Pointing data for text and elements
##########

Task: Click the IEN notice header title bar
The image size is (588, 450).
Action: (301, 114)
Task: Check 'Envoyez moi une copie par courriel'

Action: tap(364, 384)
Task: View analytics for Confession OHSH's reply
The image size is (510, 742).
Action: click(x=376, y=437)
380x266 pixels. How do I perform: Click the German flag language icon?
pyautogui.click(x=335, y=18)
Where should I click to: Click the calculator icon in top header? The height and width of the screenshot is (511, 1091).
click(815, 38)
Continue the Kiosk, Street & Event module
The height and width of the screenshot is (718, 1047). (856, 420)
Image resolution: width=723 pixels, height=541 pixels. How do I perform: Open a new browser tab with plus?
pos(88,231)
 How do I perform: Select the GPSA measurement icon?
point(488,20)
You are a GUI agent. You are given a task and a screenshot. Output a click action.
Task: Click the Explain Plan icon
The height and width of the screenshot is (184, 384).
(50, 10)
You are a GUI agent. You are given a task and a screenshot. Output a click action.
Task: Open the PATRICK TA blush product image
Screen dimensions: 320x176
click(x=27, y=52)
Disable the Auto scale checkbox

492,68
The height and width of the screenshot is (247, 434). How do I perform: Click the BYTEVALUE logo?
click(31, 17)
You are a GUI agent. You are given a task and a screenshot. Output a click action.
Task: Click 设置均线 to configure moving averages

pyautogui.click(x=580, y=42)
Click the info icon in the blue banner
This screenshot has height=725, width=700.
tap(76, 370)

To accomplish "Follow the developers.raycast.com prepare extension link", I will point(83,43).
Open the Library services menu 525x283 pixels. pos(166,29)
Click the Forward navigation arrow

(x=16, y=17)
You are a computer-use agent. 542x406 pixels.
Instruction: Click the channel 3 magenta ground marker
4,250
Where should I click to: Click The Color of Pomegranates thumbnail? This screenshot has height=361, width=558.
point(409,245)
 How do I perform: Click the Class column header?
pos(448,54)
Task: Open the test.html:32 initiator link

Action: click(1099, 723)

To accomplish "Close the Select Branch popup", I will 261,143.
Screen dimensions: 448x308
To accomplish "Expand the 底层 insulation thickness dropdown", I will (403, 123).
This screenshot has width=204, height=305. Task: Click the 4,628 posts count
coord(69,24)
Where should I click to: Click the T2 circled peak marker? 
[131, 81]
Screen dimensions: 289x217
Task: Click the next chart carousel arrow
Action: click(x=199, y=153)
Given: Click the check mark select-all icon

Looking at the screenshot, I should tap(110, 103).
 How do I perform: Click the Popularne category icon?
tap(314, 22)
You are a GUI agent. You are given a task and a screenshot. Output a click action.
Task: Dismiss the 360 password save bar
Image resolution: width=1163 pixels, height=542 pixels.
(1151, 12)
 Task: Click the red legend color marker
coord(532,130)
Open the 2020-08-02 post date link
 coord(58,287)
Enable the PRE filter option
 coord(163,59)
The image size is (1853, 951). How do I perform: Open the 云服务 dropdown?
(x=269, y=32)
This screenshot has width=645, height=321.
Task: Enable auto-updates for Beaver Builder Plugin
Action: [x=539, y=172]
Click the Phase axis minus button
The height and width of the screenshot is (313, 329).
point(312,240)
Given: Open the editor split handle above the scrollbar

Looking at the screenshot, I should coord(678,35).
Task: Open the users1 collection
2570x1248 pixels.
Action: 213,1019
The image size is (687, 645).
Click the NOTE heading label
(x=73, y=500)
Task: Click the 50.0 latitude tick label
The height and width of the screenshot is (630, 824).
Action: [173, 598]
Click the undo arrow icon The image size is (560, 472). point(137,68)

##########

# Given problem
Rewrite all of the data above, replacing every occurrence of "pixels" with "px" and leaving everything else unchanged.

# Task solution
Task: Click the IEN notice header title bar
The image size is (588, 450).
Action: (301, 114)
Task: Check 'Envoyez moi une copie par courriel'

Action: tap(364, 384)
Task: View analytics for Confession OHSH's reply
The image size is (510, 742).
Action: click(x=376, y=437)
380x266 px. How do I perform: Click the German flag language icon?
pyautogui.click(x=335, y=18)
Where should I click to: Click the calculator icon in top header? The height and width of the screenshot is (511, 1091).
click(815, 38)
Continue the Kiosk, Street & Event module
The height and width of the screenshot is (718, 1047). (856, 420)
Image resolution: width=723 px, height=541 px. How do I perform: Open a new browser tab with plus?
pos(88,231)
 How do I perform: Select the GPSA measurement icon?
point(488,20)
You are a GUI agent. You are given a task and a screenshot. Output a click action.
Task: Click the Explain Plan icon
The height and width of the screenshot is (184, 384).
(50, 10)
You are a GUI agent. You are given a task and a screenshot. Output a click action.
Task: Open the PATRICK TA blush product image
Screen dimensions: 320x176
click(x=27, y=52)
Disable the Auto scale checkbox

492,68
The height and width of the screenshot is (247, 434). How do I perform: Click the BYTEVALUE logo?
click(31, 17)
You are a GUI agent. You are given a task and a screenshot. Output a click action.
Task: Click 设置均线 to configure moving averages

pyautogui.click(x=580, y=42)
Click the info icon in the blue banner
This screenshot has height=725, width=700.
tap(76, 370)

To accomplish "Follow the developers.raycast.com prepare extension link", I will point(83,43).
Open the Library services menu 525x283 px. pos(166,29)
Click the Forward navigation arrow

(x=16, y=17)
You are a computer-use agent. 542x406 px.
Instruction: Click the channel 3 magenta ground marker
4,250
Where should I click to: Click The Color of Pomegranates thumbnail? This screenshot has height=361, width=558.
point(409,245)
 How do I perform: Click the Class column header?
pos(448,54)
Task: Open the test.html:32 initiator link

Action: click(1099, 723)

To accomplish "Close the Select Branch popup", I will 261,143.
Screen dimensions: 448x308
To accomplish "Expand the 底层 insulation thickness dropdown", I will (403, 123).
This screenshot has width=204, height=305. Task: Click the 4,628 posts count
coord(69,24)
Where should I click to: Click the T2 circled peak marker? 
[131, 81]
Screen dimensions: 289x217
Task: Click the next chart carousel arrow
Action: click(x=199, y=153)
Given: Click the check mark select-all icon

Looking at the screenshot, I should tap(110, 103).
 How do I perform: Click the Popularne category icon?
tap(314, 22)
You are a GUI agent. You are given a task and a screenshot. Output a click action.
Task: Dismiss the 360 password save bar
Image resolution: width=1163 px, height=542 px.
(1151, 12)
 Task: Click the red legend color marker
coord(532,130)
Open the 2020-08-02 post date link
 coord(58,287)
Enable the PRE filter option
 coord(163,59)
The image size is (1853, 951). How do I perform: Open the 云服务 dropdown?
(x=269, y=32)
This screenshot has width=645, height=321.
Task: Enable auto-updates for Beaver Builder Plugin
Action: [x=539, y=172]
Click the Phase axis minus button
The height and width of the screenshot is (313, 329).
point(312,240)
Given: Open the editor split handle above the scrollbar

Looking at the screenshot, I should coord(678,35).
Task: Open the users1 collection
2570x1248 px.
Action: 213,1019
The image size is (687, 645).
Click the NOTE heading label
(x=73, y=500)
Task: Click the 50.0 latitude tick label
The height and width of the screenshot is (630, 824).
Action: [173, 598]
Click the undo arrow icon The image size is (560, 472). point(137,68)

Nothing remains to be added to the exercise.